*Task brief:* Below are records; transcribe each one exactly.

Stored data entries
- Opening Delimiter -

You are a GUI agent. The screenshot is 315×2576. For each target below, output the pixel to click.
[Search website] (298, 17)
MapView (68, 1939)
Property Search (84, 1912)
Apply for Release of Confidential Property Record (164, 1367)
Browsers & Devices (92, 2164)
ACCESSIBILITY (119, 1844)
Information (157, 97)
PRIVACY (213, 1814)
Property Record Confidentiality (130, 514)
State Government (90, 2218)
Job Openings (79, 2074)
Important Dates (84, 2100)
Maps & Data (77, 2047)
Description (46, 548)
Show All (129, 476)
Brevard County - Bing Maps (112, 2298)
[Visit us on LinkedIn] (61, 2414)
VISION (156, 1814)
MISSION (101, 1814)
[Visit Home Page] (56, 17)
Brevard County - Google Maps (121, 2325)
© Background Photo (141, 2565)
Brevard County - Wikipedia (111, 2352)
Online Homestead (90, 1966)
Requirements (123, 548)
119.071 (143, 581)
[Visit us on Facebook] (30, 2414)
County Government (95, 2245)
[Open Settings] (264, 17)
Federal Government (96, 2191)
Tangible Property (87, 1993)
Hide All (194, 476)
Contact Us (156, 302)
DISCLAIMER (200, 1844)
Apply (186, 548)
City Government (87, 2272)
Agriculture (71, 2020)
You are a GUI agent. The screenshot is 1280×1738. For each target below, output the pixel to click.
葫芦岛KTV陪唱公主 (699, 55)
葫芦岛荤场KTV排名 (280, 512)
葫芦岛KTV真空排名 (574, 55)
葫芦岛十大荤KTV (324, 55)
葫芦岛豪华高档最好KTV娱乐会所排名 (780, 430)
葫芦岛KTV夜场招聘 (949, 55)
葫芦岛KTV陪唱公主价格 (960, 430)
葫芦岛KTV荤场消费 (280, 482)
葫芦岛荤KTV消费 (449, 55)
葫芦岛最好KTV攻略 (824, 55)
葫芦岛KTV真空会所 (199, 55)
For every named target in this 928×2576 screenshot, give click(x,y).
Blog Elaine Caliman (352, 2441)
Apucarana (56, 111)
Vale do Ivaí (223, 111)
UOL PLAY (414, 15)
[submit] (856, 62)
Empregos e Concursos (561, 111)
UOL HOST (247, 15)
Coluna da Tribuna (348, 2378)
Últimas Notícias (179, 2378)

- Closing Delimiter -

*Result of the task:*
You are a GUI agent. The screenshot is 315×2576. For each target below, output the pixel to click.
[Search website] (298, 17)
MapView (68, 1939)
Property Search (84, 1912)
Apply for Release of Confidential Property Record (164, 1367)
Browsers & Devices (92, 2164)
ACCESSIBILITY (119, 1844)
Information (157, 97)
PRIVACY (213, 1814)
Property Record Confidentiality (130, 514)
State Government (90, 2218)
Job Openings (79, 2074)
Important Dates (84, 2100)
Maps & Data (77, 2047)
Description (46, 548)
Show All (129, 476)
Brevard County - Bing Maps (112, 2298)
[Visit us on LinkedIn] (61, 2414)
VISION (156, 1814)
MISSION (101, 1814)
[Visit Home Page] (56, 17)
Brevard County - Google Maps (121, 2325)
© Background Photo (141, 2565)
Brevard County - Wikipedia (111, 2352)
Online Homestead (90, 1966)
Requirements (123, 548)
119.071 (143, 581)
[Visit us on Facebook] (30, 2414)
County Government (95, 2245)
[Open Settings] (264, 17)
Federal Government (96, 2191)
Tangible Property (87, 1993)
Hide All (194, 476)
Contact Us (156, 302)
DISCLAIMER (200, 1844)
Apply (186, 548)
City Government (87, 2272)
Agriculture (71, 2020)
You are a GUI agent. The screenshot is 1280×1738. For each target below, output the pixel to click.
葫芦岛KTV陪唱公主 (699, 55)
葫芦岛荤场KTV排名 (280, 512)
葫芦岛KTV真空排名 (574, 55)
葫芦岛十大荤KTV (324, 55)
葫芦岛豪华高档最好KTV娱乐会所排名 (780, 430)
葫芦岛KTV夜场招聘 (949, 55)
葫芦岛KTV陪唱公主价格 (960, 430)
葫芦岛KTV荤场消费 (280, 482)
葫芦岛荤KTV消费 (449, 55)
葫芦岛最好KTV攻略 (824, 55)
葫芦岛KTV真空会所 (199, 55)
For every named target in this 928×2576 screenshot, give click(x,y).
Blog Elaine Caliman (352, 2441)
Apucarana (56, 111)
Vale do Ivaí (223, 111)
UOL PLAY (414, 15)
[submit] (856, 62)
Empregos e Concursos (561, 111)
UOL HOST (247, 15)
Coluna da Tribuna (348, 2378)
Últimas Notícias (179, 2378)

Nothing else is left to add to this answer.